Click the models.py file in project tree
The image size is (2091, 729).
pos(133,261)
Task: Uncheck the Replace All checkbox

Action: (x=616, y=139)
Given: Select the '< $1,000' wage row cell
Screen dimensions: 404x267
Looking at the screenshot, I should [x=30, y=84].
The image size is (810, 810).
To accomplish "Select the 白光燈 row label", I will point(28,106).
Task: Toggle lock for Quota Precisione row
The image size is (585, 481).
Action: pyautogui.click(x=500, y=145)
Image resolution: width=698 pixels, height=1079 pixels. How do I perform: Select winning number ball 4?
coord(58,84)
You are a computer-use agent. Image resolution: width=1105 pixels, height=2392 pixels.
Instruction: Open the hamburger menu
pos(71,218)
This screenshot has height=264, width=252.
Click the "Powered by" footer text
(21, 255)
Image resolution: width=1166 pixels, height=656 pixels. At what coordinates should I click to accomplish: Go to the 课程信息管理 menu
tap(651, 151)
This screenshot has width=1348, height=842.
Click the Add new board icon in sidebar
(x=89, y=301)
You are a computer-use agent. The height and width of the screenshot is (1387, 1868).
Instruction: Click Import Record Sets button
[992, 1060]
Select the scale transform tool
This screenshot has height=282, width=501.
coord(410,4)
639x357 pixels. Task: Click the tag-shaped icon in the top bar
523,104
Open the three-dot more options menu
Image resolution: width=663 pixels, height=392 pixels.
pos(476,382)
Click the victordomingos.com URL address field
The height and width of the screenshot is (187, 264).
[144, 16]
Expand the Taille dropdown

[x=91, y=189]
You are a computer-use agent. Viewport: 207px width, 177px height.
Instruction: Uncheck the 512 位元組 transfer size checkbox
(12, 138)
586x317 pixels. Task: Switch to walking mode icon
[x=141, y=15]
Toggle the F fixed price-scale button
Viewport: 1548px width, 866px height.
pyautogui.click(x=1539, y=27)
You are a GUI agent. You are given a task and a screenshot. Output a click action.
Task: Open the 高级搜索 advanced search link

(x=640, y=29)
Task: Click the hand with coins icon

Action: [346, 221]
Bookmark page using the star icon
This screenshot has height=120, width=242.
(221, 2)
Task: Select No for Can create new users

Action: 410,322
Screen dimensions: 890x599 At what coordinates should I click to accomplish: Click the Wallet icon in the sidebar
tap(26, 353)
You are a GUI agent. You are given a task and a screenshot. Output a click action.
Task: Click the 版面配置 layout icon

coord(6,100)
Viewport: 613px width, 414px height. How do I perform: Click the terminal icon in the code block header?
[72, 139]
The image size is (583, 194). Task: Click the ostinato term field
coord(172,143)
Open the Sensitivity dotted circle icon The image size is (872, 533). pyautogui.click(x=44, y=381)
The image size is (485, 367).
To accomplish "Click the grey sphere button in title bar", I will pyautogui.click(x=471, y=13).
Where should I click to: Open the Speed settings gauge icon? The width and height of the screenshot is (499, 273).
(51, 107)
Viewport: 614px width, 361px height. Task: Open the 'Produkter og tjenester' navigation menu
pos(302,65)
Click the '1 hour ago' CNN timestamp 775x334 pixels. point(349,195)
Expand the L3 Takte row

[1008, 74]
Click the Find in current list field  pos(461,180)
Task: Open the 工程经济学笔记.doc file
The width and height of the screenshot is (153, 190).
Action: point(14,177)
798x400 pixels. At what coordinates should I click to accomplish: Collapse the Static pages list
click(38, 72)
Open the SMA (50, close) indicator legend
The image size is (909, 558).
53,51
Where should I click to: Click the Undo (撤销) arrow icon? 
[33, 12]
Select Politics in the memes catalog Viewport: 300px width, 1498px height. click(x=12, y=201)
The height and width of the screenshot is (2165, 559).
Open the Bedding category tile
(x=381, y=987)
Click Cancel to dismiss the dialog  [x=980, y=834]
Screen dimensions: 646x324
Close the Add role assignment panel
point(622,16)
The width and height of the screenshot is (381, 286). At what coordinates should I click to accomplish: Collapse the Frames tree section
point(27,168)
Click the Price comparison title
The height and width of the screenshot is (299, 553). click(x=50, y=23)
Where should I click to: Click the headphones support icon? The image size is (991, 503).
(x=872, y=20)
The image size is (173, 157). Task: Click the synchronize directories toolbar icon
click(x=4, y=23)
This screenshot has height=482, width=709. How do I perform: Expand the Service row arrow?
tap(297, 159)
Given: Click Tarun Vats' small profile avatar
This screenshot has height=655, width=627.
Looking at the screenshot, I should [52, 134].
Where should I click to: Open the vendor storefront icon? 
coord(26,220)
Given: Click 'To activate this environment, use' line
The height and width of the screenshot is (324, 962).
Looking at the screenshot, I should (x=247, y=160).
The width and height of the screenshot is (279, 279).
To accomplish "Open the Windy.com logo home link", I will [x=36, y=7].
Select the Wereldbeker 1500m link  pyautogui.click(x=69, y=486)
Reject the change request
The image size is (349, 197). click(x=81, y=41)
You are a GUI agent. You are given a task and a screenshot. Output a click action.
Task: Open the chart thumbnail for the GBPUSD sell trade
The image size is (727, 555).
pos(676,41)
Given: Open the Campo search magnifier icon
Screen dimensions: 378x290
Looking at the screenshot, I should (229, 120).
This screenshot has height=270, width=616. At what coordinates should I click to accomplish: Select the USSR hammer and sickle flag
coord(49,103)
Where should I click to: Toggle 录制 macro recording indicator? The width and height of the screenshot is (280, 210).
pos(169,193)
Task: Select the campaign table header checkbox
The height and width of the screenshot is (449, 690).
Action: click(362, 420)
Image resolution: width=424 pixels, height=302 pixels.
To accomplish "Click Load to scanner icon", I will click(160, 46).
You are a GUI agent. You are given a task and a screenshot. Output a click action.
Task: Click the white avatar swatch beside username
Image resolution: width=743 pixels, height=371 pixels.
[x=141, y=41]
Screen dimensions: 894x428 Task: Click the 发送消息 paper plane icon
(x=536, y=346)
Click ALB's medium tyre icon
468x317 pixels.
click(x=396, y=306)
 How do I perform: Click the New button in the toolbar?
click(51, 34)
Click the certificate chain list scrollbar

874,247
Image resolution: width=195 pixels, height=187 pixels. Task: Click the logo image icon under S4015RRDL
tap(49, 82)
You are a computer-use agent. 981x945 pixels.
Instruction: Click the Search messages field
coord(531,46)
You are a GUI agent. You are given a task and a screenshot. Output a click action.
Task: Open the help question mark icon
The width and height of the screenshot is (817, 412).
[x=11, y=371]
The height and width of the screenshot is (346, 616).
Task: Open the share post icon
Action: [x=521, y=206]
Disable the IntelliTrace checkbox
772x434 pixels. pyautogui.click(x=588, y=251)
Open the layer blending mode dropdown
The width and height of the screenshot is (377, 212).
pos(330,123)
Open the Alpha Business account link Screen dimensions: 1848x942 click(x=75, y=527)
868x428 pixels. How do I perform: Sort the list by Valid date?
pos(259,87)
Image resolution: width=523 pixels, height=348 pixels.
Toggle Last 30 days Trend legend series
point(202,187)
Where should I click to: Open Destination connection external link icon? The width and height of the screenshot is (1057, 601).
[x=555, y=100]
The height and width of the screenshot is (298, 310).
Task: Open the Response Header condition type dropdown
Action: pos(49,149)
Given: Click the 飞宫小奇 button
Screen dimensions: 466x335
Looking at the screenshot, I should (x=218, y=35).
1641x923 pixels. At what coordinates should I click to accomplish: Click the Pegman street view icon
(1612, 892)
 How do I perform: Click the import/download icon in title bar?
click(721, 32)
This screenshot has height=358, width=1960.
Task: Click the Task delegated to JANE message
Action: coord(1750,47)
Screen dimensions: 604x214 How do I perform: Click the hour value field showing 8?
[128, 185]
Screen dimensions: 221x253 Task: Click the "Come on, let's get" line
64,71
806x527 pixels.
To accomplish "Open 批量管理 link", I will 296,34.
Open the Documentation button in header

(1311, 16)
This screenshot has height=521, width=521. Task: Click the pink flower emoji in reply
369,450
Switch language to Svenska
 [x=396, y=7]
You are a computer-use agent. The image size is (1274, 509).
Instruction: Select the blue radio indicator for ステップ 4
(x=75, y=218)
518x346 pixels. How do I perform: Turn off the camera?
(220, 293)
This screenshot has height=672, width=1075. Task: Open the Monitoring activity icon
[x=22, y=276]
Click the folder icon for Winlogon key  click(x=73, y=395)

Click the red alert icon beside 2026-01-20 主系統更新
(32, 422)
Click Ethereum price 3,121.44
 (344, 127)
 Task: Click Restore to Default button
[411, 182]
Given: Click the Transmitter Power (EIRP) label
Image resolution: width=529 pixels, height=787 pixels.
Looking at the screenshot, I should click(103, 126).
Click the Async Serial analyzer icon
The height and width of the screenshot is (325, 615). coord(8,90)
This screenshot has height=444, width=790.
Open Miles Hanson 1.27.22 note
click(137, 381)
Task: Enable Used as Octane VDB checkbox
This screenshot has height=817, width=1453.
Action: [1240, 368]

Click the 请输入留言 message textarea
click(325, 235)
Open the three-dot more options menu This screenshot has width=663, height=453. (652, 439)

=======

• _OBJECTIVE_
Render the data as a numbered list with blank lines left out, beginning at the line that contains "Viewport: 614px width, 361px" and stopping after the line that contains "Click the Find".

• _RESPONSE_
1. Viewport: 614px width, 361px height. Task: Open the 'Produkter og tjenester' navigation menu
2. pos(302,65)
3. Click the '1 hour ago' CNN timestamp 775x334 pixels. point(349,195)
4. Expand the L3 Takte row
5. [1008, 74]
6. Click the Find in current list field  pos(461,180)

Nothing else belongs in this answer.